ABSTRACTThe presence and reactivation of chronic viral infections such as Epstein-Barr virus (EBV), cytomegalovirus (CMV) and human immunodeficiency virus (HIV) have been proposed as potential contributors to Long COVID (LC), but studies in well-characterized post-acute cohorts of individuals with COVID-19 over a longer time course consistent with current case definitions of LC are limited. In a cohort of 280 adults with prior SARS-CoV-2 infection, we observed that LC symptoms such as fatigue and neurocognitive dysfunction at a median of 4 months following initial diagnosis were independently associated with serological evidence of recent EBV reactivation (early antigen-D [EA-D] IgG positivity) or high nuclear antigen IgG levels, but not with ongoing EBV viremia.

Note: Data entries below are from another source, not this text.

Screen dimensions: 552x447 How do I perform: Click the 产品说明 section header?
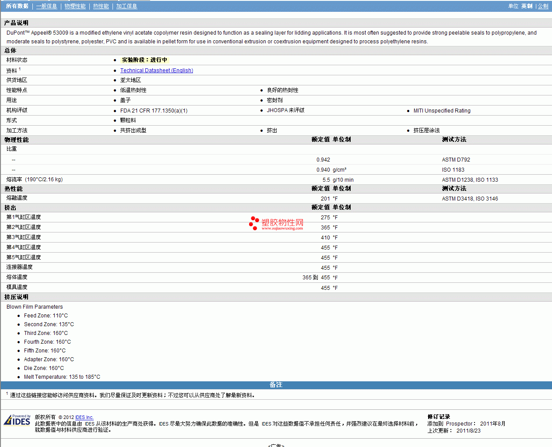16,23
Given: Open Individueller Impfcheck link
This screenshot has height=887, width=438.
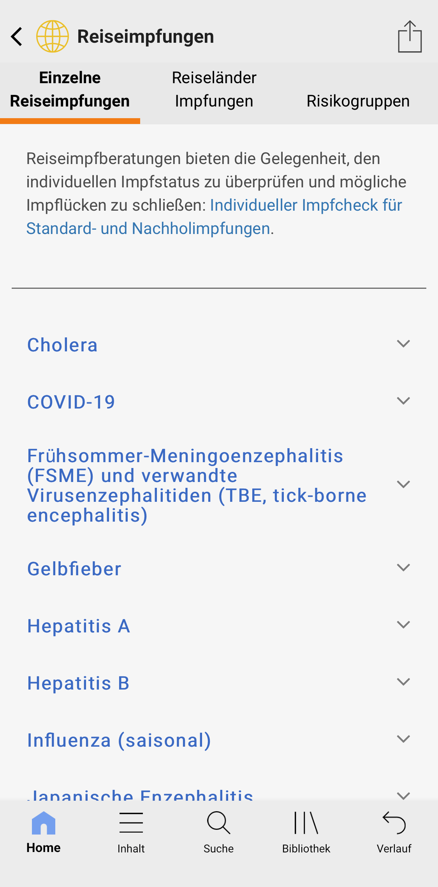Looking at the screenshot, I should [x=306, y=205].
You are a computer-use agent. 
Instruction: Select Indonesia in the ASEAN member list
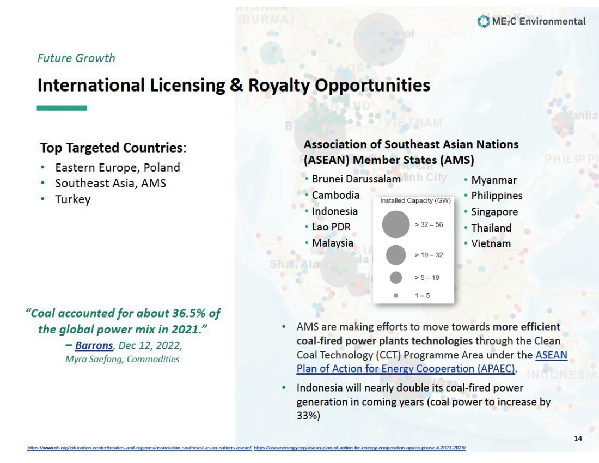pyautogui.click(x=334, y=211)
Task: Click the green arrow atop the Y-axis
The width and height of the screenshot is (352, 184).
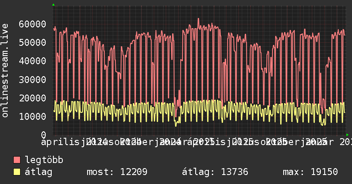Action: point(53,5)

Evidence of EBV reactivation (EA-D IgG) was most strongly associated with fatigue (OR 2.12). Underlying HIV infection was also independently associated with neurocognitive LC (OR 2.5). Interestingly, participants who had serologic evidence of prior CMV infection were less likely to develop neurocognitive LC (OR 0.52) and tended to have less severe (>5 symptoms reported) LC (OR 0.44). Overall, these findings suggest differential effects of chronic viral co-infections on the likelihood of developing LC and predicted distinct syndromic patterns. Further assessment during the acute phase of COVID-19 is warranted.SUMMARYThe authors found that Long COVID symptoms in a post-acute cohort were associated with serological evidence of recent EBV reactivation and pre-existing HIV infection when adjusted for participant factors, sample timing, comorbid conditions and prior hospitalization, whereas underlying CMV infection was associated with a decreased risk of Long COVID.

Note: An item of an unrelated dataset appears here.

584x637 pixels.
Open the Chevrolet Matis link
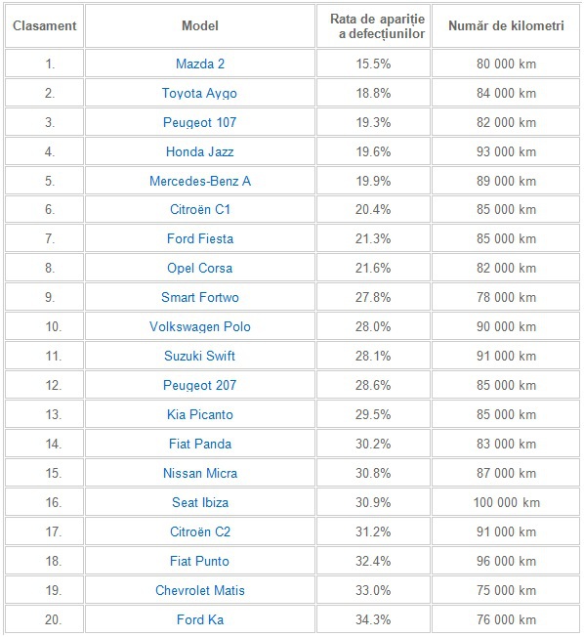200,590
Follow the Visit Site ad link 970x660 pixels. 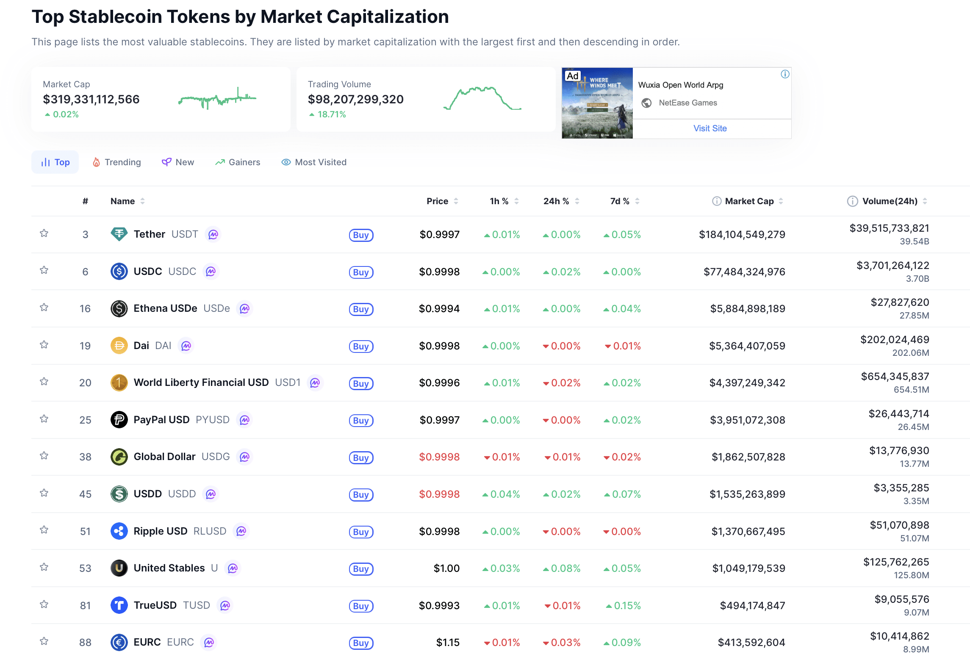click(x=710, y=128)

RR:C19 Evidence Scale rating by reviewer:

  • Strong. The main study claims are very well-justified by the data and analytic methods used. There is little room for doubt that the study produced has very similar results and conclusions as compared with the hypothetical ideal study. The study’s main claims should be considered conclusive and actionable without reservation.



There is a lot of interest at present in the potential role of Epstein-Barr virus (EBV) in long Covid. The issues are whether increased immune responses to EBV found in some patients are coincidental or significant and whether they are part of the mechanism of the long Covid symptoms or just a bystander effect of generally altered immune disfunction in long Covid patients.

This paper discusses these points and presents a good, clear analysis of 294 patients with ongoing long Covid symptoms 4 months after SARS-CoV-2 infection. The conclusion is that there is evidence for increased antibodies to EBV EA-D in some long Covid patients but also that EBV reactivation is not a pre-requisite for long Covid. Since long Covid symptoms are likely to have heterogeneous causes and mechanisms this is a reasonable conclusion and the authors correctly state that interventional studies will be required to determine the contribution of EBV reactivation to long Covid.

Although descriptive, this is a well presented, valuable and worthwhile study.

Minor points to be addressed:

  1. Table 1 is good but it does not allow the reader to know the distribution of the preexisting conditions in the patient cohort (were they all in different people, did the same 54 HIV+ people have most of the conditions etc?). It would be helpful to also have a more comprehensive supplementary table showing the distribution of the conditions in the patient population.

  2. Since only some of the patients have raised antibodies to EBV, should the title of the paper be “Evidence of recent EBV reactivation in some individuals experiencing long COVID” ? The current title seems to imply that they all have raised EBV antibodies.